Instalar o ATA – Passo 8
Aplica-se a: Advanced Threat Analytics versão 1.9
Passo 8: Configurar exclusões de endereços IP e utilizador honeytoken
O ATA permite a exclusão de endereços IP ou utilizadores específicos de várias deteções.
Por exemplo, uma exclusão de Reconhecimento de DNS pode ser um detetor de segurança que utiliza o DNS como um mecanismo de análise. A exclusão ajuda o ATA a ignorar esses scanners.
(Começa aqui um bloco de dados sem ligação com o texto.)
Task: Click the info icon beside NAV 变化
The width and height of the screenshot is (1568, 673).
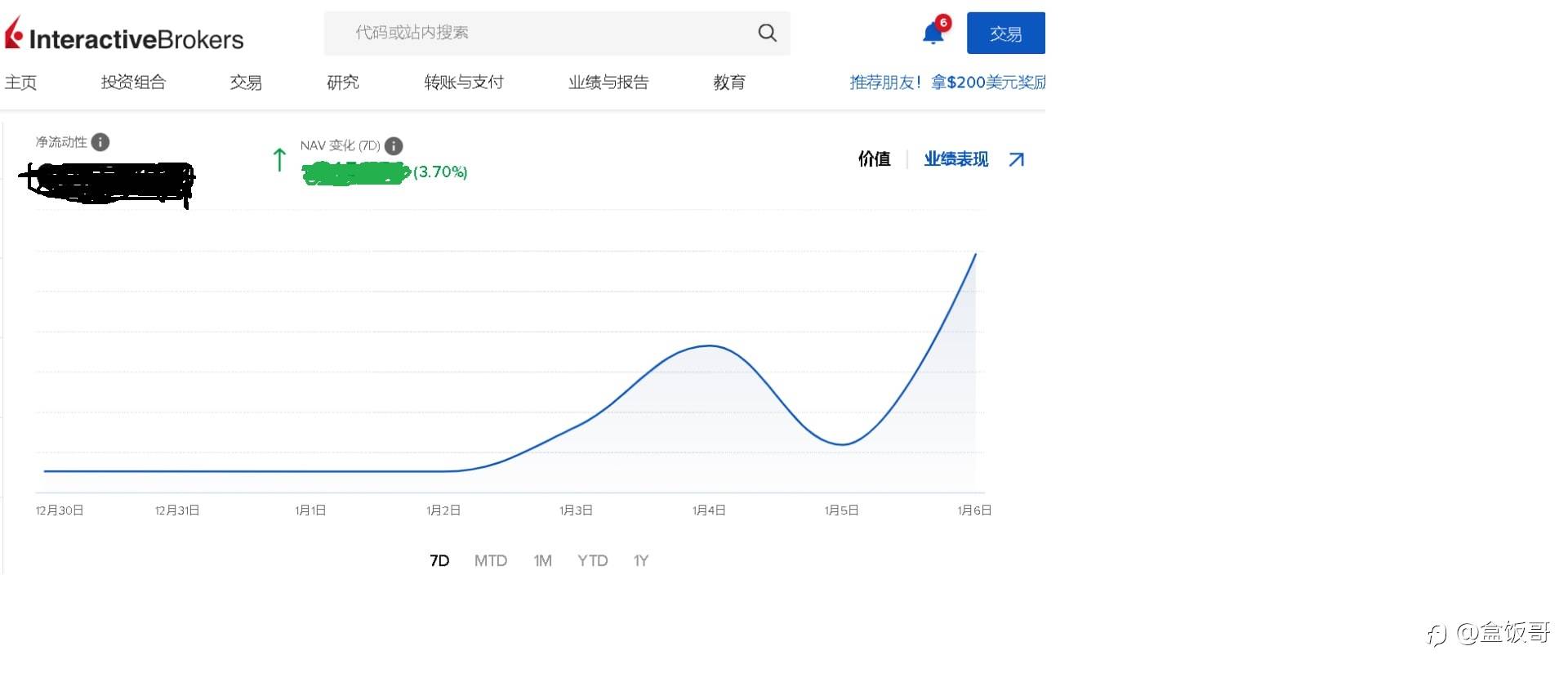Action: click(x=394, y=146)
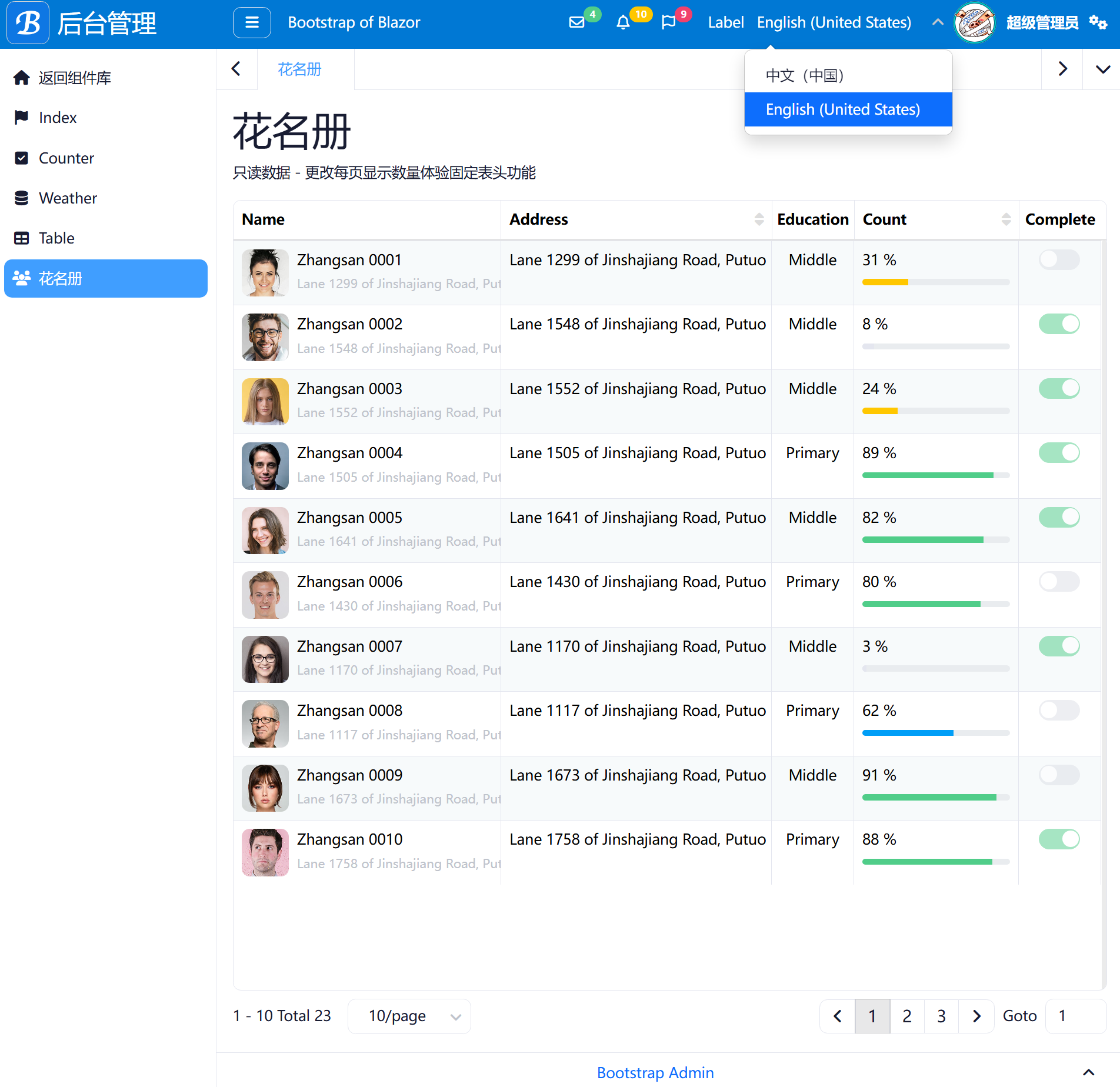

Um exemplo de uma exclusão Pass-the-Ticket é um dispositivo NAT.
O ATA também permite a configuração de um utilizador Honeytoken, que é utilizado como uma armadilha para atores maliciosos – qualquer autenticação associada a esta conta (normalmente inativa) aciona um alerta.
Para configurar isto, siga estes passos:
Na ATA Console, clique no ícone de definições e selecione Configuração.
Em Deteção, clique em Etiquetas de entidade.
Em Contas Honeytoken , introduza o nome da conta Honeytoken. O campo Contas Honeytoken é pesquisável e apresenta automaticamente entidades na sua rede.
Clique em Exclusões. Para cada tipo de ameaça, introduza uma conta de utilizador ou endereço IP para ser excluído da deteção destas ameaças e clique no sinal de adição . O campo Adicionar entidade (utilizador ou computador) é pesquisável e será preenchido automaticamente com entidades na sua rede. Para obter mais informações, veja Excluir entidades de deteções
Clique em Salvar.
Parabéns, implementou com êxito o Microsoft Advanced Threat Analytics!
Verifique a linha temporal do ataque para ver as atividades suspeitas detetadas e procure utilizadores ou computadores e veja os respetivos perfis.
O ATA começa imediatamente a procurar atividades suspeitas. Algumas atividades, como algumas das atividades de comportamento suspeito, não estão disponíveis até que o ATA tenha tido tempo para criar perfis comportamentais (no mínimo, três semanas).
Para marcar que o ATA está em execução e a detetar falhas na sua rede, pode marcar o manual de procedimentos de simulação de ataques do ATA.